La route de catastrophe de la Corée du Nord

La famine en Corée du Nord est une combinaison de plusieurs choses. Le pays se compose d’environ 80% de montagnes et n’offre donc pas assez de terre de culture pour nourrir la population de 23 millions d’habitants.
La plantation de riz finissait le 10 juin. Une date fixée par le parti pour que le riz puisse être prêt pour la récolte avant l’approche de l’hiver. Pour pouvoir respecter ce terme, la grande armée d’un million de soldats a été mise à aider pour la plantation.
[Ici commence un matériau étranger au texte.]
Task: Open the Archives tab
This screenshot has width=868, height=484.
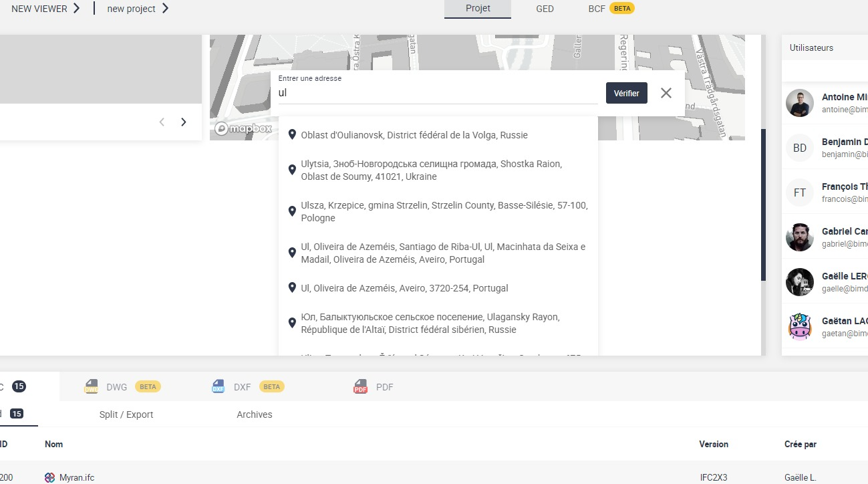Action: [255, 414]
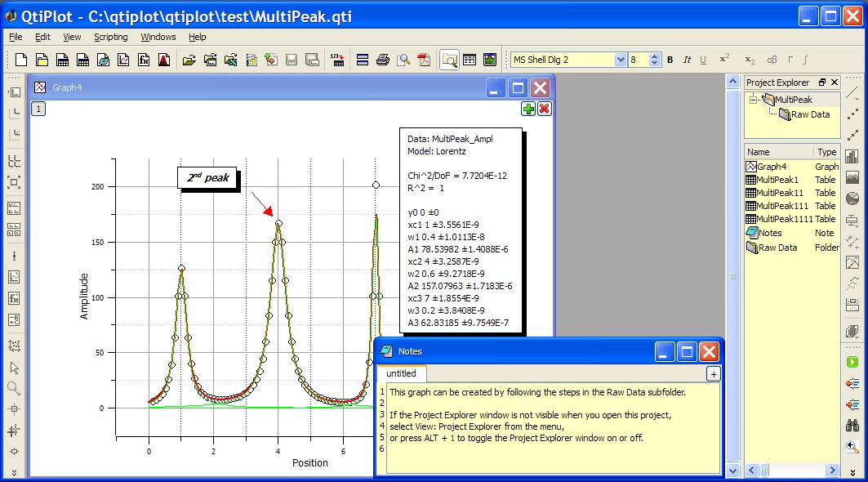Toggle Bold text formatting
Screen dimensions: 868x482
[670, 60]
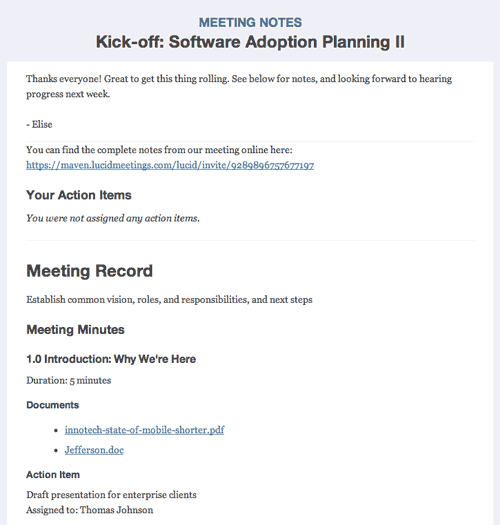Click the Establish common vision description line
The image size is (500, 525).
tap(169, 299)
Aussi les employés de bureau des villes et les élèves des écoles moyennes du pays ont été envoyés aux exploitations collectives pour assister dans les champs de riz.
Bien que tout le monde espère en une récolte raisonnable cette année, celle-ci ne dépassera pas 5 millions de tonnes selon les estimations compétentes. En d’autres termes, seulement deux tiers de besoins pour que tous les 23 millions de Nord-Coréens puissent avoir seul une ration de survie de 450 grammes de riz par jour.
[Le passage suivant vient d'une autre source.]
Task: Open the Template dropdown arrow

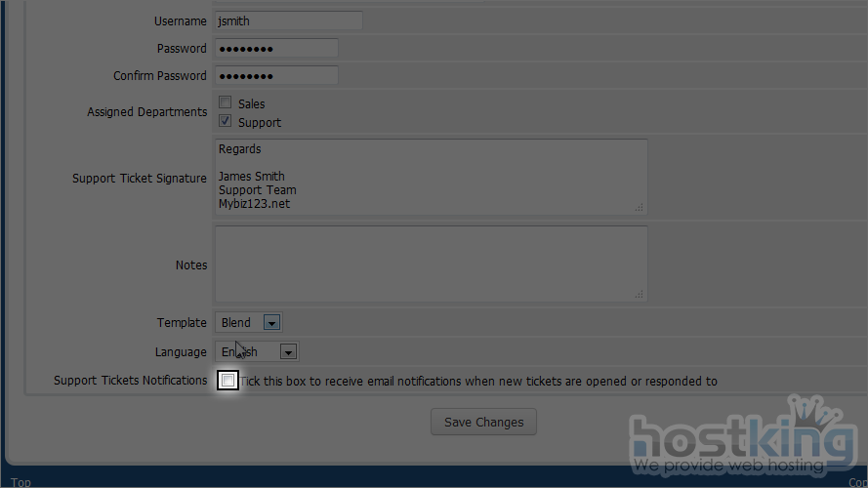Action: click(272, 323)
En guise de tentative pour acquérir encore de la terre de culture, les exploitations collectives ont déboisé les flancs des montagnes en beaucoup d’endroits. Avec la très grande quantité de pluie tombée les dernières 2 années, cela a causé que des réserves d’aliments, des champs, des digues, des chemins et des villages entières ont été enlevés et en 1995 et en 1996. Presque deux tiers de la terre de culture ont été inondés.

Les amis ont disparu
La Corée du Nord n’a plus ses amis communistes et partenaires commerciaux en Russie et en Chine. Elle se trouve isolée et ne fait pas une exportation notable vers d’autres pays. En conséquence, elle n’a pas de monnaie pour des achats hors de ses frontières totalement fermées. Le combustible est - outre les aliments et les médicaments - un manque sérieux. Dans la capitale Pyongyang il est possible d’acheter l’essence ou l’huile diesel si l’on a la permission. Ces gouttes d’or ne se vendent pas ailleurs dans le pays.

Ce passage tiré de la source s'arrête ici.